Collected data entries
******************************
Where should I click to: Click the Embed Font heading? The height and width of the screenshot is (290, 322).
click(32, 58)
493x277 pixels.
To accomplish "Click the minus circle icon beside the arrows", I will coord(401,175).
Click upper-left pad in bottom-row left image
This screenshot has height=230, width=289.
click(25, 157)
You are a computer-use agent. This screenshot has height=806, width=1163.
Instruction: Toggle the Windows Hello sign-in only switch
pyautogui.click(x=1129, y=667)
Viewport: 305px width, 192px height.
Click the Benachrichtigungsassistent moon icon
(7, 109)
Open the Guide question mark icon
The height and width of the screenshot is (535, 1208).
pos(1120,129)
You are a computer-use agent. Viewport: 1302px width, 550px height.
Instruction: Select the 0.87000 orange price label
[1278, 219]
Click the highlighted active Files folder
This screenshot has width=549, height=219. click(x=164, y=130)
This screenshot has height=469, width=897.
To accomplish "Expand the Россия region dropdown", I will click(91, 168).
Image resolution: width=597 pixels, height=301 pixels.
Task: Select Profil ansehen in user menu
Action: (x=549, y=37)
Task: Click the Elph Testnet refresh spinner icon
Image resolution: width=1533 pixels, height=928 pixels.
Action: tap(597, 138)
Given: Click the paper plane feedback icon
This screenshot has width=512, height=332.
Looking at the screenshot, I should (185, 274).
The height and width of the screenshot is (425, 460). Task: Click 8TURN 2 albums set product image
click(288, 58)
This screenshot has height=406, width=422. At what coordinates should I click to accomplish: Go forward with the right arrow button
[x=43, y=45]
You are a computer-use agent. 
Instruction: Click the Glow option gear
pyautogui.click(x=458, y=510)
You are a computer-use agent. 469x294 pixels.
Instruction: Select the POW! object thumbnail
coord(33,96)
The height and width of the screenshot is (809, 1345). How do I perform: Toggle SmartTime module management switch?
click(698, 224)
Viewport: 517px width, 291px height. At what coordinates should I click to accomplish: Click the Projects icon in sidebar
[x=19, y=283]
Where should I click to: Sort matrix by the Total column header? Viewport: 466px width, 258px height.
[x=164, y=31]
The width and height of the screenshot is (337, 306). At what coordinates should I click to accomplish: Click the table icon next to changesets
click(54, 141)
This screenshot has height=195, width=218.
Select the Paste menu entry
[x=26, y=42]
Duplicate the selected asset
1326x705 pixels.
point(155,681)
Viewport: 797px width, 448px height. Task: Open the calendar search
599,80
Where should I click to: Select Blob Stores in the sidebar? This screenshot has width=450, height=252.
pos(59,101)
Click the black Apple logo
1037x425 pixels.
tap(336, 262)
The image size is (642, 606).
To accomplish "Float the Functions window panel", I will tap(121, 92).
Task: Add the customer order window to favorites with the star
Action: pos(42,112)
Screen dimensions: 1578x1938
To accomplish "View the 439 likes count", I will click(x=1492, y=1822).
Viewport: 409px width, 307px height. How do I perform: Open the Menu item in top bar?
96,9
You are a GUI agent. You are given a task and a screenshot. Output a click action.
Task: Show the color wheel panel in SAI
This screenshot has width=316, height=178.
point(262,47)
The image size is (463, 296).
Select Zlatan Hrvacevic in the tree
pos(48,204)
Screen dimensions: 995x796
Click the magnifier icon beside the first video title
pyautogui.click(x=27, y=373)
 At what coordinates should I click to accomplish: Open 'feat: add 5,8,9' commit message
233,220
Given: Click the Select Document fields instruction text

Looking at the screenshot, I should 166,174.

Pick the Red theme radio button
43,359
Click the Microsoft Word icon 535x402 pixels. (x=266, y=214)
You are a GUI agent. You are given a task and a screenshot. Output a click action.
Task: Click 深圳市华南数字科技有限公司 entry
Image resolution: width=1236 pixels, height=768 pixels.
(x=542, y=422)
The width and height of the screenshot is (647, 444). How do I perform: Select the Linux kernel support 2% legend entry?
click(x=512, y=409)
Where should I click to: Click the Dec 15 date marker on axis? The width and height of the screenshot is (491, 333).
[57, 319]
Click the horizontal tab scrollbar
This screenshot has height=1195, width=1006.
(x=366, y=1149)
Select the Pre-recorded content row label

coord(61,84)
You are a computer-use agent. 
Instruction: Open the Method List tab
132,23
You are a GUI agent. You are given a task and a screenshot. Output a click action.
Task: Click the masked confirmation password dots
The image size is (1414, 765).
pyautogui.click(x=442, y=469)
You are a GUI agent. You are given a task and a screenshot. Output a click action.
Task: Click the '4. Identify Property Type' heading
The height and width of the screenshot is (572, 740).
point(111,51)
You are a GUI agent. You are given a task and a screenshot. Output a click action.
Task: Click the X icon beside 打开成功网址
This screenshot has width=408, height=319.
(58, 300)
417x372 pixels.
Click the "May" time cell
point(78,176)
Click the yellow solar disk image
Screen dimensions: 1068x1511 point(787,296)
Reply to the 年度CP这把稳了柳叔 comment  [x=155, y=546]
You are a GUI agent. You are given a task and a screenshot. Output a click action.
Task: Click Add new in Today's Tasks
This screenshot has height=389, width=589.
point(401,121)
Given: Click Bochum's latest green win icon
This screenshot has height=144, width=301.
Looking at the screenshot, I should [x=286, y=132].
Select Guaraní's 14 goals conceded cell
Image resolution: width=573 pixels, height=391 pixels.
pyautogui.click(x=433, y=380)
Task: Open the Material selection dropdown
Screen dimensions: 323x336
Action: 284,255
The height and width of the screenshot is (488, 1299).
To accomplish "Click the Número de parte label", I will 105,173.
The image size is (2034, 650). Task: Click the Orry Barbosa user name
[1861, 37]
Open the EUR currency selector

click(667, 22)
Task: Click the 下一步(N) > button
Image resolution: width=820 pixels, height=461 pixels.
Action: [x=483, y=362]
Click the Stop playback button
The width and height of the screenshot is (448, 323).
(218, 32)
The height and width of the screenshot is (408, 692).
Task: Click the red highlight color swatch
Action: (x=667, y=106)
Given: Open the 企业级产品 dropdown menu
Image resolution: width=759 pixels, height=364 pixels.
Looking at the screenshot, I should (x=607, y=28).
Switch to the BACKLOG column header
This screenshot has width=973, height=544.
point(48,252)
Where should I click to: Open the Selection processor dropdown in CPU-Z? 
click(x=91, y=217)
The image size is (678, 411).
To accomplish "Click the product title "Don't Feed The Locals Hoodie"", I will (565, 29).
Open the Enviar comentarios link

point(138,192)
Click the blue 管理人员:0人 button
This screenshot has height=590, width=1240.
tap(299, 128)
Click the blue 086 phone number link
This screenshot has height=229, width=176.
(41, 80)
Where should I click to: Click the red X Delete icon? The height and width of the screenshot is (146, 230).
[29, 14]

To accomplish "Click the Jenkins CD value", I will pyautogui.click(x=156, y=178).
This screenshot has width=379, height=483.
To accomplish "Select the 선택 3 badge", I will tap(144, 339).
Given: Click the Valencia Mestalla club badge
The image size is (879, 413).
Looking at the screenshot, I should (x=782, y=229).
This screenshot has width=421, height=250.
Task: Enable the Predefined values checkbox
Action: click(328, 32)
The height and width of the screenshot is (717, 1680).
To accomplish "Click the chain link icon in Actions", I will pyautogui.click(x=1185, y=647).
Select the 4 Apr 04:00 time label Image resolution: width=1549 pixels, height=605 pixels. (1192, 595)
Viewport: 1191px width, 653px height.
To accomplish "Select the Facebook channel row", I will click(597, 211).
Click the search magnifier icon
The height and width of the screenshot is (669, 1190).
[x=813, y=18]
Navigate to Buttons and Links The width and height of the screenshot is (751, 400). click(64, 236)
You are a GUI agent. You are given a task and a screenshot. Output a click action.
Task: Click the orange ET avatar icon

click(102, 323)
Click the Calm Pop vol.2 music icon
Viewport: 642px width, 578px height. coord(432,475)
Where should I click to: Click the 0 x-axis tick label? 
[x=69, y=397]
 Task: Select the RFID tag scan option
******************************
[Assignment] Copy all lines above containing the string "computer".

[Answer for this exercise]
You are a computer-use agent. This screenshot has height=806, width=1163.
You are a computer-use agent. Viewport: 1302px width, 550px height.
You are a computer-use agent. 
You are a computer-use agent. 469x294 pixels.
You are a computer-use agent. 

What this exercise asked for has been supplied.